Single by Jidenna featuring Roman GianArthur

from the album Wondaland Presents: The Eephus
- Released: February 3, 2015
- Genre: Hip hop
- Length: 3:46 (original version); 3:55 (remix version);
- Label: Wondaland; Epic;
- Songwriters: Amethyst Amelia Kelly; Charlotte Aitchison; Eleanor Kateri Tannis; George Astasio; Jasbir Sehra; Jason Pebworth; Jidenna Theodore Mobisson; John Turner; Jonathan Christopher Shave; Kurtis McKenzie; Milan Wiley; Nana Kwabena Tuffuor; Nathaniel Irvin III; Roman GianArthur Irvin;
- Producers: Jidenna; Nana Kwabena; Nate "Rocket" Wonder;

Jidenna singles chronology
|  | "Classic Man" (2015) | "Yoga" (2015) |

Roman GianArthur singles chronology
| "I-69" (2013) | "Classic Man" (2015) |  |

= Classic Man =

"Classic Man" is a song by Nigerian-American rapper Jidenna, released on February 3, 2015, as his commercial debut single by Epic Records. The song, which features vocals from American singer Roman GianArthur, was included on Janelle Monáe's Wondaland Records collective EP, The Eephus, as the lead single. In December 2015, it was nominated for a Grammy Award for Best Rap/Sung Performance. The song was produced by Jidenna, alongside Nana Kwabena and Nate "Rocket" Wonder.

==Composition==
The song credits the writers of Australian rapper Iggy Azalea's 2014 single "Fancy", which Jidenna attributes to the similarity between the two songs and the increased caution of the record industry following the copyright infringement verdict against "Blurred Lines".

==Music video==
The music video of the song was released to YouTube on February 20, 2015. The video shows Jidenna at a party, walking on the street, and at a martial arts school. The video was directed by Alan Ferguson. The music video for the remix was released on July 15, 2015. It features Jidenna and Kendrick Lamar rapping in various locations. Ty Dolla Sign, Janelle Monáe, Issa Rae, Roman GianArthur, and Hit-Boy make cameo appearances in the music video.

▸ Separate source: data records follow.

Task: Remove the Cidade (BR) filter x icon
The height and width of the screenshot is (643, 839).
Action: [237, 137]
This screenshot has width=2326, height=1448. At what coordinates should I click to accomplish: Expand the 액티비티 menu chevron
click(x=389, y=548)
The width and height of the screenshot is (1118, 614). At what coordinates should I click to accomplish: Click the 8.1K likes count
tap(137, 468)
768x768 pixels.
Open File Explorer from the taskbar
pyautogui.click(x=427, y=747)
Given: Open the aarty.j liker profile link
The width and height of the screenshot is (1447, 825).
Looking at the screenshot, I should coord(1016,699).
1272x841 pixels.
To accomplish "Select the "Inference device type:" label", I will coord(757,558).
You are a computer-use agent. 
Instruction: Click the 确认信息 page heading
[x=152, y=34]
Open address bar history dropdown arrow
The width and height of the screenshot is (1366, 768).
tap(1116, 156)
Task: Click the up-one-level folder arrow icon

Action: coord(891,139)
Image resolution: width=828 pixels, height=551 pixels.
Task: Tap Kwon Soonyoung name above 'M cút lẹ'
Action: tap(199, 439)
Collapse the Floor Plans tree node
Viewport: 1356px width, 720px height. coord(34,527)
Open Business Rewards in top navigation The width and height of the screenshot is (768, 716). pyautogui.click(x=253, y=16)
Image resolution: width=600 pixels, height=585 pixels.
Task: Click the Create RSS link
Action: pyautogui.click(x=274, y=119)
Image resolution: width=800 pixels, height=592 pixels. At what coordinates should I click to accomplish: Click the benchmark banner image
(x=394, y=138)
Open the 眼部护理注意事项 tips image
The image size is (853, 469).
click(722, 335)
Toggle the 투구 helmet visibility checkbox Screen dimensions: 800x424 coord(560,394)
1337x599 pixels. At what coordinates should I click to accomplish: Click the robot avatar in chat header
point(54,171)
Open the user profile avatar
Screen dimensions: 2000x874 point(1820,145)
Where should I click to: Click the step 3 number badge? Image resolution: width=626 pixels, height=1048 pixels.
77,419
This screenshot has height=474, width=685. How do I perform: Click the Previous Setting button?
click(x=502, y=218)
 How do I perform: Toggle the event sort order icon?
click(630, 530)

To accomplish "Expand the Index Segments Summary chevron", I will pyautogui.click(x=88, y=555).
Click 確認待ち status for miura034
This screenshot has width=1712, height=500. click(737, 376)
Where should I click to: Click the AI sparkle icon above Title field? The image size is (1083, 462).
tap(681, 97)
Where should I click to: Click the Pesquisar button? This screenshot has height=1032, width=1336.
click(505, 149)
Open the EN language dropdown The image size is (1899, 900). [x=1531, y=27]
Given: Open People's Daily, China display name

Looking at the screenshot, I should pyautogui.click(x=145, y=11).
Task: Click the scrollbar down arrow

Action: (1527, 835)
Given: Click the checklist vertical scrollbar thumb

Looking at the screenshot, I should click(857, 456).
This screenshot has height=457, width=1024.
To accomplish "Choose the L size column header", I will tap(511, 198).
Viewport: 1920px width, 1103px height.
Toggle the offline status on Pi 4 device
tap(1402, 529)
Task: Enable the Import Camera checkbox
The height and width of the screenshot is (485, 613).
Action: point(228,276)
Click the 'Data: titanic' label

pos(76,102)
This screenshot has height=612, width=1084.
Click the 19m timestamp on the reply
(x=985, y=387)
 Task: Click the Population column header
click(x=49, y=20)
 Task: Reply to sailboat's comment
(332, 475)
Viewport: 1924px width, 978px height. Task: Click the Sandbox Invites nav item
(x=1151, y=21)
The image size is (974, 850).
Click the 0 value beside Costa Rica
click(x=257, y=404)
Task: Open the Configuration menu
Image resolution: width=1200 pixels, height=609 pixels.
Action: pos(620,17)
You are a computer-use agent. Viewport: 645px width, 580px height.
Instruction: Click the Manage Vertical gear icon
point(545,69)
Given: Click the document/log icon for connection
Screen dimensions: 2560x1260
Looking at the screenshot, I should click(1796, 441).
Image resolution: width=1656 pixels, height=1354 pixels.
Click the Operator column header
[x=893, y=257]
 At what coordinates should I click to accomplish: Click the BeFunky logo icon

==Commercial performance==
"Classic Man" debuted at number 89 on the US Billboard Hot 100 for the chart dated May 23, 2015. The song peaked at number 22 in its sixteenth week on the chart. As of August 2015, the song has sold 399,000 copies in the US.

==Remixes==
Jidenna and Wondaland Records released a remix of the song featuring American rapper Kendrick Lamar, included as a bonus track on The Eephus EP. The remix was accompanied by a music video, which premiered on July 15, 2015. The remix is also featured in the video-games MLB The Show 16 and NBA Live 16. Jamaican rapper Sean Paul also released a remix of this song called "Ganja Man". T-Pain released a Jidenna approved remix called "Classic Man (T-Mix)", featuring Vantrease and Young Cash of Nappy Boy Entertainment.

==Usage in popular media==
A Chopped and screwed version of "Classic Man" featured in the Academy Award winning 2016 film Moonlight. The track was also heard in the 2016 film Dirty Grandpa.

==Charts==

===Weekly charts===

| Chart (2015) | Peak position |
|---|---|
| Belgium (Ultratip Bubbling Under Flanders) | 26 |
| Belgium Urban (Ultratop Flanders) | 44 |
| Canada Hot 100 (Billboard) | 59 |
| France (SNEP) | 142 |
| South Africa (EMA) | 7 |
| UK Singles (OCC) | 174 |
| UK Hip Hop/R&B (OCC) | 28 |
| US Billboard Hot 100 | 22 |
| US Dance/Mix Show Airplay (Billboard) | 33 |
| US Hot R&B/Hip-Hop Songs (Billboard) | 8 |
| US Pop Airplay (Billboard) | 29 |
| US R&B/Hip-Hop Airplay (Billboard) | 5 |
| US Rhythmic Airplay (Billboard) | 2 |

===Year-end charts===

| Chart (2015) | Position |
|---|---|
| US Billboard Hot 100 | 72 |
| US Hot R&B/Hip-Hop Songs (Billboard) | 22 |
| US Rhythmic (Billboard) | 19 |

==Certifications==

| Region | Certification | Certified units/sales |
| New Zealand (RMNZ) | Gold | 7,500^{*} |
| United States (RIAA) | 2× Platinum | 2,000,000^{‡} |
^{*} Sales figures based on certification alone. ^{‡} Sales+streaming figures based on certification alone.